The U.S. Food and Drug Administration (FDA) is close to approving its first official biosimilar – a drug similar to white blood cell-booster Neupogen®. Biosimilars are welcome news. And they’ve been a long time coming. Europe approved its first biosimilar drug nearly a decade ago.
The first biosimilar approval in the United States will be an important milestone in the journey to help people with complicated and debilitating illnesses reduce the substantial costs of specialty drugs.
But a new report sponsored by Prime Therapeutics and authored by health economist Alex Brill suggests the market for biosimilars may not be as robust as many hope it will be. Unlike generic drugs, which significantly impacted the traditional pharmacy market with their cost savings, biosimilars face a number of hurdles.
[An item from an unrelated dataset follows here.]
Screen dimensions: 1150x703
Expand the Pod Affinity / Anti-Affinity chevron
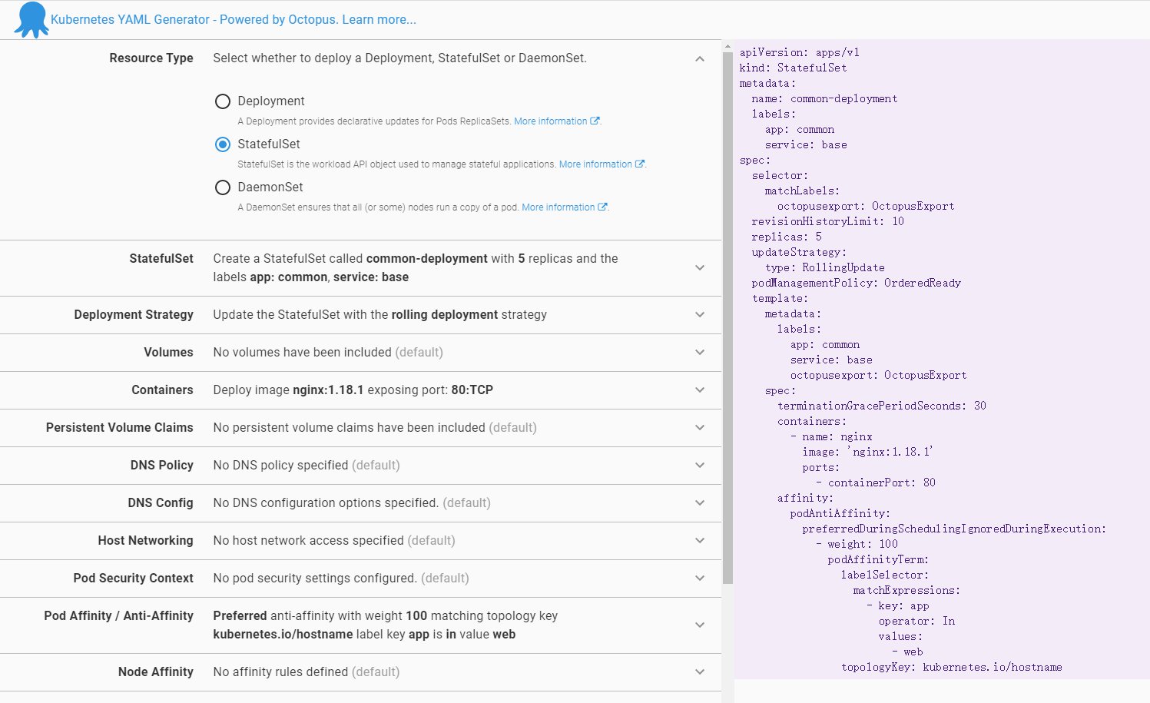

The new report finds that unless important economic and regulatory challenges are resolved at the federal and state levels, it will be economically prohibitive for manufacturers to develop biosimilars for all but the “blockbuster” specialty drugs.
Examples of the regulatory and policy decisions that may negatively impact biosimilar uptake include: naming conventions, clinical testing requirements for biosimilars, and state substitution laws. Even how health care plans cover biosimilars and prescriber and patient perceptions will influence use.
Models developed by Brill indicate pharmaceutical companies will need between $627 million and as much as $1.3 billion in revenue to break even on development of a new biosimilar. The most likely scenario suggests it will require $898 million in revenue. A highly-challenging regulatory environment would add to the already high development time and costs required – 8-10 years and $100 million to $200 million – and thus raise the break-even threshold.
Importantly, we may see diminished returns over time from a biosimilar pathway that makes only the largest biologic drugs good candidates for competition. Prime’s separate analysis suggests that “blockbuster” drugs will represent a smaller and smaller percentage of total specialty drug spend over time. The analysis underscores the need to preserve incentives for manufacturers to invest in developing biosimilars with a smaller sales market.